Ваша задача:
Воспроизведите без изменений часть отрывка о шаманских легендах и камланиях: от слов «2) легенды о» до слов «ставших объектами культа).» включительно.

Выбранный отрывок:

····················

Опираясь в основном на особенности сказительской техники, она показала, что стремление как можно подробнее изложить обстоятельства конкретного случая ведет к обрастанию рассказа бытовыми подробностями, психологическими мотивировками и как следствие к превращению мемората в фабулат. Мы попробуем воспользоваться различиями между меморатом и фабулатом для выяснения вопроса о том, что происходит с обрядом, когда о нем рассказывают сами носители традиции. Возможно, это позволит уточнить и некоторые механизмы фольклорного сюжетосложения.

Эта задача облегчается тем, что с точки зрения тематики весь наш материал довольно органично распадается на две группы:

1) легенды о шаманских чудесах, состязаниях, подвигах;

2) легенды о рождении первых шаманов, о получении шаманского дара, своего рода «биографии» великих шаманов прошлого и т. д., т. е. совпадает с основными формами шаманских ритуалов (первая - с камланиями и с соревнованиями шаманов в силе, вторая - с церемониями шаманских посвящений и с обрядами почитания шаманов, ставших объектами культа).

Мы остановимся на легендах только первой группы, наиболее полно и последовательно описыващих камлания, и сопоставим их тексты с той инвариантной структурой камланий.

Напомню, что глубинная структура камланий представляет собой последовательность трех основных блоков, реализующихся в трех кодовых версиях: «передача сообщения», «передача силы» и «передача ценности». Актантная структура, т. е. набор ролей, состоит из трех пар деятелей: «податель – получатель», «помощник - противник» и «субъект – объект» (эта актантная структура покрывает основные категории персонажей шаманских верований: «податель» - это духи-хозяева, «получатель» - шаманы, «противник» - злые духи, «помощник» - шаманские духи и домашние охранители, «субъект» - заказчик камлания, «объект» - душа, ценность и пр.). И наконец, сюжетная структура камланий, возникающая за счет синтагматического развертывания блоков глубинной структуры по тем же линиям «обмена информацией», «обмена силой» и «обмена ценностями», была описана как последовательность функциональных связей между 1) заказчиком и шаманом, 2) шаманом с его духами-помощниками и адресатом камлания (т. е. одним из персонажей актуальных верований, 3) полученным объектом (ценностью) и заказчиком.

····················

Предоставленный материал:

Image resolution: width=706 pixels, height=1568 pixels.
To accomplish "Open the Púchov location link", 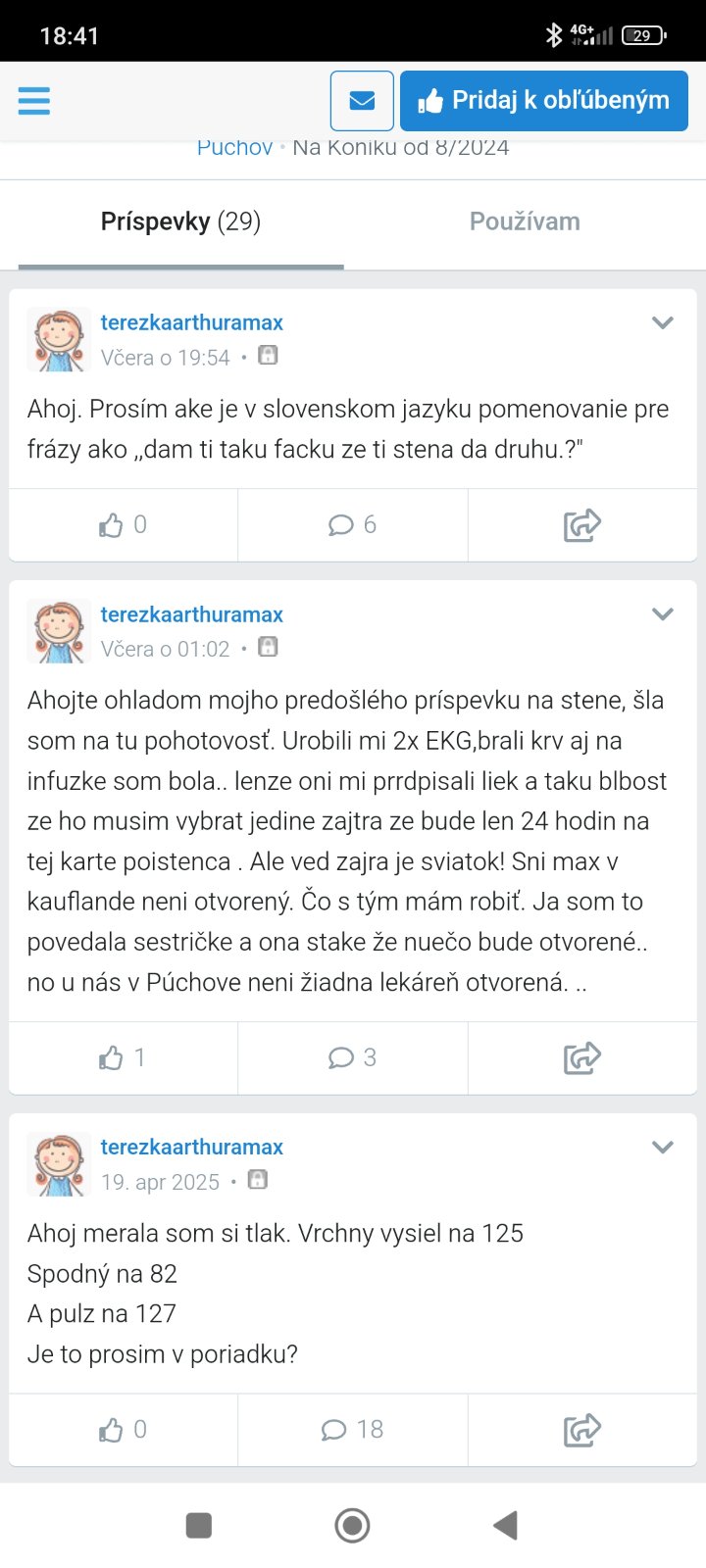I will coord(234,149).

····················

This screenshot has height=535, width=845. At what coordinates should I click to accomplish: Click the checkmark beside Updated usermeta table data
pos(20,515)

····················

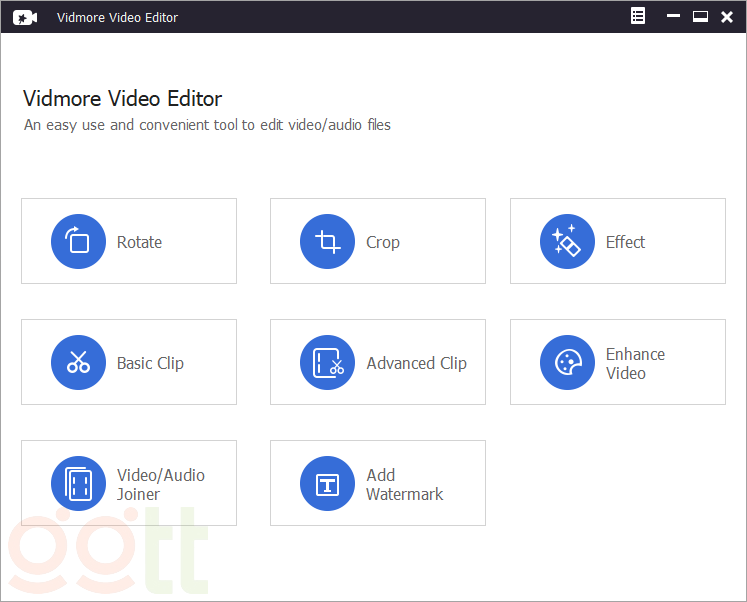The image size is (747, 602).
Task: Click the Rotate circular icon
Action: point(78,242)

····················

Решённая задача:
2) легенды о рождении первых шаманов, о получении шаманского дара, своего рода «биографии» великих шаманов прошлого и т. д., т. е. совпадает с основными формами шаманских ритуалов (первая - с камланиями и с соревнованиями шаманов в силе, вторая - с церемониями шаманских посвящений и с обрядами почитания шаманов, ставших объектами культа).